**EXERCISE PROMPT:** Reproduce each of the following records verbatim, line for line, without altering any character.

--------

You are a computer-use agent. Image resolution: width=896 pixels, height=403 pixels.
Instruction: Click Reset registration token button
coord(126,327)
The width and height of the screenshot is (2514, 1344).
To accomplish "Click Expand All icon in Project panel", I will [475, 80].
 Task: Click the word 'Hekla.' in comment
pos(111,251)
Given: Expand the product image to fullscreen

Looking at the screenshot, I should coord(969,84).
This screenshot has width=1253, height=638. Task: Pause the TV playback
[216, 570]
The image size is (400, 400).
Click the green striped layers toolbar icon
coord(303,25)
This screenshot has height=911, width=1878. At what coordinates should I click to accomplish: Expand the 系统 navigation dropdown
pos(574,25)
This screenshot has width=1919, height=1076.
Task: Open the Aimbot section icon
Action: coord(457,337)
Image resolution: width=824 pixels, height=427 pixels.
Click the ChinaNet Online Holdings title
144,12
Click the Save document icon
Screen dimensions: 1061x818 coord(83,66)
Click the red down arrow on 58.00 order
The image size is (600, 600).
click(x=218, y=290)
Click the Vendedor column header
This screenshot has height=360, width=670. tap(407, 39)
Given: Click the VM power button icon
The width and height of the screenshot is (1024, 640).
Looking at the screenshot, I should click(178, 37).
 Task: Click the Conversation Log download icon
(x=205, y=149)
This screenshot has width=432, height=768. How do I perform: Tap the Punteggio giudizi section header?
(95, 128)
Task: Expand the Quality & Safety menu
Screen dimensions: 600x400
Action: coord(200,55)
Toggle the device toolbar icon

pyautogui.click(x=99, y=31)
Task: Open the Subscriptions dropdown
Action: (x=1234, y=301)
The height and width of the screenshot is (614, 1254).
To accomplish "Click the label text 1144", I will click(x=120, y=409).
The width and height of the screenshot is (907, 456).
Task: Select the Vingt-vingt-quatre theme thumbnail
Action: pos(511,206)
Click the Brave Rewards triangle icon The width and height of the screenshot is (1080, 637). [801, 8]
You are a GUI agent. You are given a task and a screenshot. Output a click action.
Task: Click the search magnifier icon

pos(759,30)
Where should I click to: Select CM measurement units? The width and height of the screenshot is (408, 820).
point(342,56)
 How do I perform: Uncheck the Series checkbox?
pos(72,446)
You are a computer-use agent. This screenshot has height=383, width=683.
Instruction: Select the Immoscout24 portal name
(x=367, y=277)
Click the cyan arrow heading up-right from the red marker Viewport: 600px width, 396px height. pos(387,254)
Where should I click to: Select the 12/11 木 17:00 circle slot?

--------

**THE ANSWER:**
You are a computer-use agent. Image resolution: width=896 pixels, height=403 pixels.
Instruction: Click Reset registration token button
coord(126,327)
The width and height of the screenshot is (2514, 1344).
To accomplish "Click Expand All icon in Project panel", I will [475, 80].
 Task: Click the word 'Hekla.' in comment
pos(111,251)
Given: Expand the product image to fullscreen

Looking at the screenshot, I should coord(969,84).
This screenshot has width=1253, height=638. Task: Pause the TV playback
[216, 570]
The image size is (400, 400).
Click the green striped layers toolbar icon
coord(303,25)
This screenshot has height=911, width=1878. At what coordinates should I click to accomplish: Expand the 系统 navigation dropdown
pos(574,25)
This screenshot has width=1919, height=1076.
Task: Open the Aimbot section icon
Action: coord(457,337)
Image resolution: width=824 pixels, height=427 pixels.
Click the ChinaNet Online Holdings title
144,12
Click the Save document icon
Screen dimensions: 1061x818 coord(83,66)
Click the red down arrow on 58.00 order
The image size is (600, 600).
click(x=218, y=290)
Click the Vendedor column header
This screenshot has height=360, width=670. tap(407, 39)
Given: Click the VM power button icon
The width and height of the screenshot is (1024, 640).
Looking at the screenshot, I should click(178, 37).
 Task: Click the Conversation Log download icon
(x=205, y=149)
This screenshot has width=432, height=768. How do I perform: Tap the Punteggio giudizi section header?
(95, 128)
Task: Expand the Quality & Safety menu
Screen dimensions: 600x400
Action: coord(200,55)
Toggle the device toolbar icon

pyautogui.click(x=99, y=31)
Task: Open the Subscriptions dropdown
Action: (x=1234, y=301)
The height and width of the screenshot is (614, 1254).
To accomplish "Click the label text 1144", I will click(x=120, y=409).
The width and height of the screenshot is (907, 456).
Task: Select the Vingt-vingt-quatre theme thumbnail
Action: pos(511,206)
Click the Brave Rewards triangle icon The width and height of the screenshot is (1080, 637). [801, 8]
You are a GUI agent. You are given a task and a screenshot. Output a click action.
Task: Click the search magnifier icon

pos(759,30)
Where should I click to: Select CM measurement units? The width and height of the screenshot is (408, 820).
point(342,56)
 How do I perform: Uncheck the Series checkbox?
pos(72,446)
You are a computer-use agent. This screenshot has height=383, width=683.
Instruction: Select the Immoscout24 portal name
(x=367, y=277)
Click the cyan arrow heading up-right from the red marker Viewport: 600px width, 396px height. pos(387,254)
Where should I click to: Select the 12/11 木 17:00 circle slot?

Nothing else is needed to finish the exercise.